___ Records shown
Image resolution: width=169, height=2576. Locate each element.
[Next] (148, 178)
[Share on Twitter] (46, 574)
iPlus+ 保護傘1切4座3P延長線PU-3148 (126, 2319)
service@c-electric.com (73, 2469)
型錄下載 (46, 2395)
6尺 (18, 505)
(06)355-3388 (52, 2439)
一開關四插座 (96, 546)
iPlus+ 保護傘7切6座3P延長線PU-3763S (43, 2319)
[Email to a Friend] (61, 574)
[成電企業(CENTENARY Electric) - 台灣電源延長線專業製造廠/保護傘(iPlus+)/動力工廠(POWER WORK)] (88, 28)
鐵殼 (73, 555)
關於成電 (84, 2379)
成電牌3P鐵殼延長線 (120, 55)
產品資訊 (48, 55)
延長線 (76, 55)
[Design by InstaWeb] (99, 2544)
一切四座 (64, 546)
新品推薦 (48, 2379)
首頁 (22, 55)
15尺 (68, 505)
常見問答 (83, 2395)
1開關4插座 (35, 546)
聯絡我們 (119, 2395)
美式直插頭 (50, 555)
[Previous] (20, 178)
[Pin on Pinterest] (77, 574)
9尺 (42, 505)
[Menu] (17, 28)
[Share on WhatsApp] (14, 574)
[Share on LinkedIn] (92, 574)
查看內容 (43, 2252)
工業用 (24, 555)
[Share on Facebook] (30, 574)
______
___ Records shown
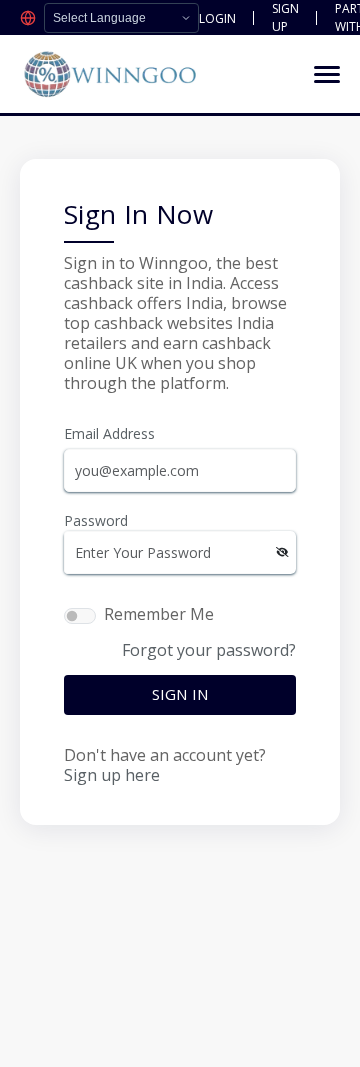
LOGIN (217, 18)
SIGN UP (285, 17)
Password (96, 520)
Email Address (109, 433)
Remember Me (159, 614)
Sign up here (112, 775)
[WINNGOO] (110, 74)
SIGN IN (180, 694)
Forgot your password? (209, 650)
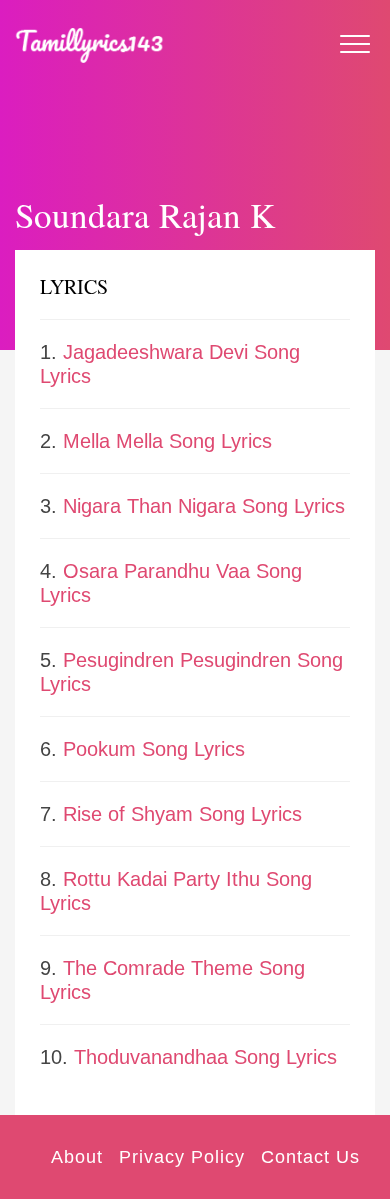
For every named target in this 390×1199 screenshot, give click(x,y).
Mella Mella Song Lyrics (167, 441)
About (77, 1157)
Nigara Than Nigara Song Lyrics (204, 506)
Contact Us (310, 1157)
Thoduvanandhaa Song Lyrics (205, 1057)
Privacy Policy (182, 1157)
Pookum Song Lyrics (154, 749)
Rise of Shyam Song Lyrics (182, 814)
______
___ Records shown
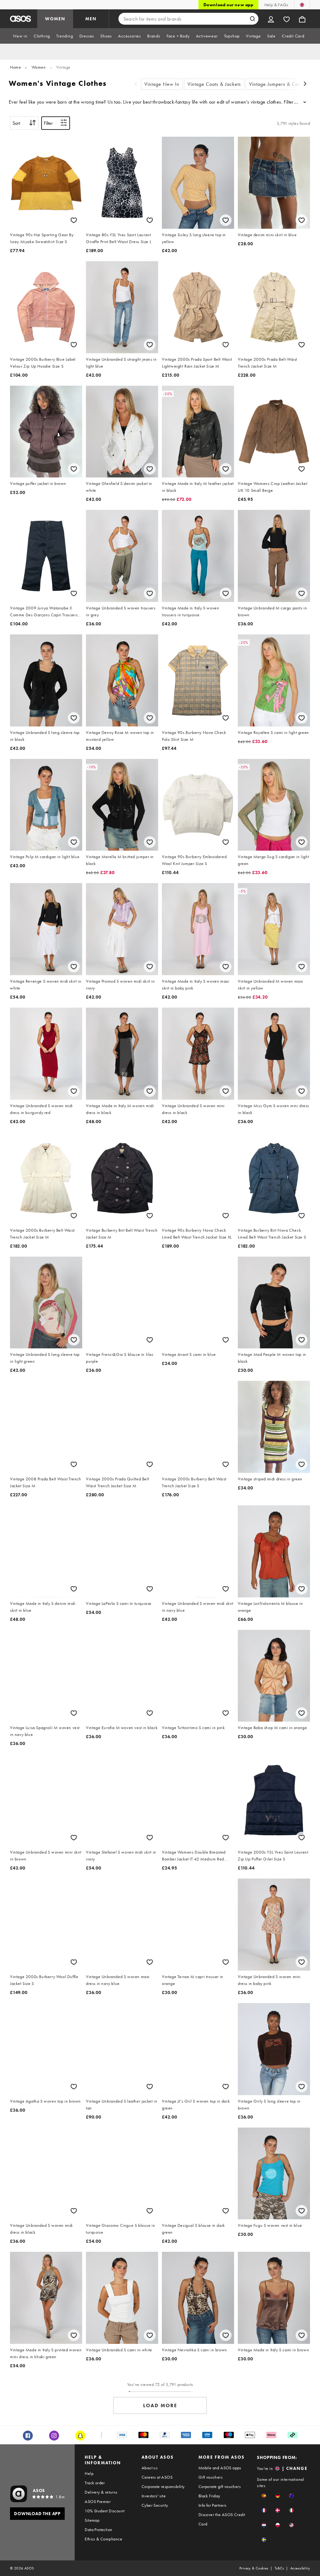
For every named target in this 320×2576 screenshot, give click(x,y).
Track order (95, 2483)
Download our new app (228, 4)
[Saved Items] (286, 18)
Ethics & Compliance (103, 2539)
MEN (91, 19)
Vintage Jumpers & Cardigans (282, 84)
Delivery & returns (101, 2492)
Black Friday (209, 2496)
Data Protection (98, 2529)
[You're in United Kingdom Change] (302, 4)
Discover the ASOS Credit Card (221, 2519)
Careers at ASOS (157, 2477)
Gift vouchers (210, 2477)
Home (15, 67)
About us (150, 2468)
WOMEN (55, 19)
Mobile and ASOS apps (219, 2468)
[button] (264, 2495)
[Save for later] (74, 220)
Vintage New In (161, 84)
______
Work instruction: Every line above between the one containing "SIGN IN (180, 694)" and the one containing "Rise of Shyam Song Lyrics (182, 814)", those two included, is to be printed exactly. No pictures go into the copy.

Response:
SIGN IN (180, 694)
Forgot your password? (209, 650)
For every named target in this 390×1199 screenshot, give click(x,y).
Mella Mella Song Lyrics (167, 441)
About (77, 1157)
Nigara Than Nigara Song Lyrics (204, 506)
Contact Us (310, 1157)
Thoduvanandhaa Song Lyrics (205, 1057)
Privacy Policy (182, 1157)
Pookum Song Lyrics (154, 749)
Rise of Shyam Song Lyrics (182, 814)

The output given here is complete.